When starting a new data science project, it is a good practice to implement some simple data readiness steps. In this context, data readiness refers to the acquisition, [light] preprocessing, and storage of data that will be used for the project.

A good process can be automated and should allow traceability - which helps when quality issues or questions about provenance arise. The process should also provide data source consistency for team members.

The following is a simple standard for data readiness which provides a directory structure for storing data and logic (i.e. scripts) and standards for workflow. The workflow follows a general extract, transform, load (ETL) pattern. This is intended for small scale projects with static data requirements. Projects that require dynamic or near real-time data should use different methods.

Directory Structure

The following directory structure is used to store logic and data.
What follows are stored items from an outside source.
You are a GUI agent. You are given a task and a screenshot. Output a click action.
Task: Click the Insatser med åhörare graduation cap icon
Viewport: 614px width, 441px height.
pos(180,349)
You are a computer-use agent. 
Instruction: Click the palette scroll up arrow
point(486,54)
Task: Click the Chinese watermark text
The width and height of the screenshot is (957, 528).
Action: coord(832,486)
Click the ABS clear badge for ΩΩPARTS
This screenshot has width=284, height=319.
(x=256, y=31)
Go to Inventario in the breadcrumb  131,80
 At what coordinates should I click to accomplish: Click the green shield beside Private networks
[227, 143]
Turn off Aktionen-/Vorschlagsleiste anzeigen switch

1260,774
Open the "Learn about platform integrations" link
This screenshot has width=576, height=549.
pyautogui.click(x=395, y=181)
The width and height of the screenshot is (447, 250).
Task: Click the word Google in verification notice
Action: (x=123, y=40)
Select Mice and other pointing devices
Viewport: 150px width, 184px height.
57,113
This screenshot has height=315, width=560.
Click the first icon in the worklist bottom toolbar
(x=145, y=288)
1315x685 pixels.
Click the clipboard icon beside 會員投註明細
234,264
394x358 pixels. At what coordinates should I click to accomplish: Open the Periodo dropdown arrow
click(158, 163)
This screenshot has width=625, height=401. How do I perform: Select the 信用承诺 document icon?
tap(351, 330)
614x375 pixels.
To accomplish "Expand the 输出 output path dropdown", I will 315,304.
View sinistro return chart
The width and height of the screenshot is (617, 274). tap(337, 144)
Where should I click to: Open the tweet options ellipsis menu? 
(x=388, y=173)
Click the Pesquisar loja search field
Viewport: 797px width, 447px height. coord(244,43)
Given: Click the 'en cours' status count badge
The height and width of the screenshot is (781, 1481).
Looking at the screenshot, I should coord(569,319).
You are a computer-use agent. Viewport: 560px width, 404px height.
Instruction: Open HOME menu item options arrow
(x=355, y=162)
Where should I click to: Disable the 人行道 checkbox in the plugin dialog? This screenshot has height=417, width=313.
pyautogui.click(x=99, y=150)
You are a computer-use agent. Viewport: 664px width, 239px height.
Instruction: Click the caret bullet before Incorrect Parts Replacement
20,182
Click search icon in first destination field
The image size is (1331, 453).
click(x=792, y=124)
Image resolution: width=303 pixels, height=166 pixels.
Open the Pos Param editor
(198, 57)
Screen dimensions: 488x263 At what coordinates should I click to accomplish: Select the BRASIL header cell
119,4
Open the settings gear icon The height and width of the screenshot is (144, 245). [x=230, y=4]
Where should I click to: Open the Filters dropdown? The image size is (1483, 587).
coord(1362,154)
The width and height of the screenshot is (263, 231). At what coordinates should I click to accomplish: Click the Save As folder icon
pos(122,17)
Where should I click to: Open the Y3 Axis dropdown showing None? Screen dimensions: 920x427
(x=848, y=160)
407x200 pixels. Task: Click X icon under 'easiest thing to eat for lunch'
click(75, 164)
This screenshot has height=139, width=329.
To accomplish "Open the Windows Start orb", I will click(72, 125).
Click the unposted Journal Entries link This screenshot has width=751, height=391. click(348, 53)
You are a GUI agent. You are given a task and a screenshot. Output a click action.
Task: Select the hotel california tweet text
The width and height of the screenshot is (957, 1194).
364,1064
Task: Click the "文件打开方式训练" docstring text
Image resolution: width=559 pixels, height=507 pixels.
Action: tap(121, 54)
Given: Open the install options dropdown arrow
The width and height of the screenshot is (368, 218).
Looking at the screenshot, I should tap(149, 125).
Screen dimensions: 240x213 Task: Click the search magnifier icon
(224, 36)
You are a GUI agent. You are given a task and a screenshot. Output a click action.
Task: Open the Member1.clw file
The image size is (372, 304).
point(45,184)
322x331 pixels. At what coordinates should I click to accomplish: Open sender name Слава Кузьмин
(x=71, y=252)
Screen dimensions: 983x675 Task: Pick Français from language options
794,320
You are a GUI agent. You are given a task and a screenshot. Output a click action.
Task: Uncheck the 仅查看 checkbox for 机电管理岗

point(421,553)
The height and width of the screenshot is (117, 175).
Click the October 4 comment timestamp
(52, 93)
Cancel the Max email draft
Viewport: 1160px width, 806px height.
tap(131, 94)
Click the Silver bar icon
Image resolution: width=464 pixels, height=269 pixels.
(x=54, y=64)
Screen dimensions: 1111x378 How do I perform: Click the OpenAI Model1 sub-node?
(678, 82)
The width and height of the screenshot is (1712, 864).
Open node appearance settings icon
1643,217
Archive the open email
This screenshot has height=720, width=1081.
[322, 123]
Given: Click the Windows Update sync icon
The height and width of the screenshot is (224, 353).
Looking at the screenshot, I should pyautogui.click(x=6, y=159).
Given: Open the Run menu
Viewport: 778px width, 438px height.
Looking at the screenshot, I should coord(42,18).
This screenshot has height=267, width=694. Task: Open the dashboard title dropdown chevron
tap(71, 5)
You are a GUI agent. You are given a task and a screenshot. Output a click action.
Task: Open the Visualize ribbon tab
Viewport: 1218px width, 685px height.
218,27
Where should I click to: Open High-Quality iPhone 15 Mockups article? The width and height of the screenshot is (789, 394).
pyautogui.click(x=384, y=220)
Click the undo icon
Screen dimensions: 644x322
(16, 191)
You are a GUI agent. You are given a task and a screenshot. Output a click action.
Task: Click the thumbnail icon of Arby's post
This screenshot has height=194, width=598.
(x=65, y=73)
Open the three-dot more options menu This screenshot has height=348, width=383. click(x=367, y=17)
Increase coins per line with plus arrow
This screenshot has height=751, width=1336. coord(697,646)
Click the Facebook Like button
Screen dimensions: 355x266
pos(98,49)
To make things easier, I wrote a python script to generate this skeleton template.

  • etl\extract Scripts to move src files to stage/src
  • etl\load Scripts to load tables from stage/tbl to production system
  • etl\local Local storage for source files obtained manually
  • etl\stage\src Landing zone for raw source files
  • etl\stage\tbl Landing zone for final data tables
  • etl\stage\tmp Landing zone for intermediate processed data tables
  • etl\transform\build Scripts to build final tables (stage/tbl)
  • etl\transform\prep Scripts to preprocess src files (stage/tmp)

Workflow

This workflow is listed in sequence of task execution [extract, transform-prep, transform-build, load]. Dependencies should exist from task to task, but not within a task. For multi-person teams, work can be divided by task and/or system. For example, with systems {x,y} and staff {a,b,c}:

Table 1: divided by system

  E T L
x a a a
y b b b

Table 2: divided by task

  E T L
x a b c
y a b c

Data

  • The stage is a transient area used to store files transferred from external systems, intermediate tables, and final tables
  • The stage is designed to be deleted or overwritten as ETL scripts re-create the content at runtime
  • Source files obtained manually (e.g. email attachment) should be stored in the etl\local directory
  • The etl\local directory should not be deleted at runtime

Extract

Script Repository etl\extract
Data Source external or etl\local
Data Destination etl\stage\src
  • An extract script transfers source files from an external source or the etl\local directory to the etl\stage\src directory on the local machine
  • Generally one extract script can be created for each system or file
  • Name scripts according to the external system or system and file (e.g. uci.py or uci_iris.py)

Transform

  • Transform scripts prepare intermediate tables and build final tables

Transform - Prep

Script Repository etl\transform\prep
Data Source etl\stage\src
Data Destination etl\stage\tmp
  • A prep script performs common pre-build steps on a source file such as format conversion and column name standardization
  • Prep scripts are useful to limit repetition in build scripts (e.g. when a single source file is used to build multiple tables)
  • Name scripts according to the source file (e.g. iris.py)

Transform - Build

Script Repository etl\transform\build
Data Source etl\stage\src or etl\stage\tmp
Data Destination etl\stage\tbl
  • A build script creates the final table and contains steps such as joins, reshaping, conversion, and casting
  • A single build script should exist for each table
  • Name scripts according to the final table name (e.g. iris.py)

Load

Script Repository etl\load
Data Source etl\stage\tbl
Data Destination data repository
  • A load script transfers final tables from etl\stage\tbl to the project data repository, hopefully at a location all team members can access.